On turning up at the hotel, it seemed that we had found another man who knew there was a rule but didn’t know what it was. He was determined to keep our soggy bikes out of the hotel, and suggested we lean them against a tree in the car park. surprisingly we weren’t too happy with the idea of $100,000 worth of bikes being alone and unlocked all night, so Bjorn negotiated with the manager for the hotels only meeting room for the 2 day stay and a large plastic sheet so that we had an impromptu club room and maintenance area.
Dinner was indescribable, no, really, it was indescribable. We have no idea what part of what animal we ate, but Evangeline did a fantastic job of emptying the woman’s kitchen of every carbohydrate that she possessed. It seems a little Japanese does indeed go a long way.
Once you get to the national park, and yes bikes do have to pay the 200 yen entry fee as it seems we are less than 125cc, it is a 24km continuous climb of between 5% and 8%. Actually really nice once you settle into a rhythm. On a bright sunny day it would be lovely and even on a wet dreary day it was ok. I think the view would be great, and you can all refer to google to see what it would look like if you could see further than 200m. Matt and I just worked our way up following the “no man left alone” rule. they have helpfully put km markers every 1km, which some of us loved, and some of us found very annoying. I think at th ebottom they are crushing; 23km to go 5.6% is not a great sign, but the closer to the top you get the better they are 1km to go is much more pleasant.

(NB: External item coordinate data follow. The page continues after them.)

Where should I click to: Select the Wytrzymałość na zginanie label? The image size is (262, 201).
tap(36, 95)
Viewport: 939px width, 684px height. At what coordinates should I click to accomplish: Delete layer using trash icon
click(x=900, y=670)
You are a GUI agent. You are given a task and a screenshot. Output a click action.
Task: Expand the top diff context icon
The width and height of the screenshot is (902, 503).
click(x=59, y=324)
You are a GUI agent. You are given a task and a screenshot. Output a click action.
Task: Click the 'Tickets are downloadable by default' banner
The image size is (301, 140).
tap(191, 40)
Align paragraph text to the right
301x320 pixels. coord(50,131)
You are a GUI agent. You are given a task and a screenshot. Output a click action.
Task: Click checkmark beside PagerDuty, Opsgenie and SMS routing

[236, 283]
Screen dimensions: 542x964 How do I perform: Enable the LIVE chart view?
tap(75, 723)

More coffee to warm up, a change of thermal top into something dry, and several of us bought commemorative Fuji waterproof tops for the descent. The fact that you can but Fuji waterproof tops shows you just how often it’s raining up there!

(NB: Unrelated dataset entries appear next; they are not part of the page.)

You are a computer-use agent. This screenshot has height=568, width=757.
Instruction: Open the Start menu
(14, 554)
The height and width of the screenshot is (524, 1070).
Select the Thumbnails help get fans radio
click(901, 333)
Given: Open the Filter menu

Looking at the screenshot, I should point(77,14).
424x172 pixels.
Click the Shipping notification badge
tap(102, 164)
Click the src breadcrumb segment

The clouds cleared just long enough for a couple of photos of the top of Fuji.
The descent was cold, fast and wet, with only one crazy moment when at a road construction area, the man told us to stop and the 3 in the group at the front weren’t sure if their brakes would actually stop them in time. Wet roads, steep descent, carbon wheels, bad, bad combination!
Dinner was a never ending Japanese meat BBQ with lashings of beer and sake.
And so to the final day over 100km descent from 1000m to Tokyo. Hold on though if you think a 100km descent has no climbing, think again, there were a few nasty ones in there and by the end of the ride we were all pretty dead. The biggest lesson for us though was in planning who carries what spares. As Russ developed a split in the sidewall of his rear tyre, we realised, that while between the 8 of us we had 19 tubes, not one of us had a spare tyre. Note to all people arranging group trips. You always have enough tubes among you, share out the other stuff you might need. Tyre, Chain tool, chain, gear cable, brake cable. The list of essentials is short and not very heavy, but not having one can either be a fatal end to the ride or make the rest of the day very uncomfortable.
With the help of a park tools tyre repair patch we nursed Russ back to the hotel in Tokyo where much thanks was offered to Bjorn for his excellent organisation and for putting up with our sh$^e all weekend.
Oh, as a final note, for those thinking about it. The roads are narrow compared to Singapore, and I think we have found a country where the truck and car drivers give even less space to cyclists than here, in particular they do like to cut in after they have nearly overtaken you, so be warned travelers and keep your eyes open.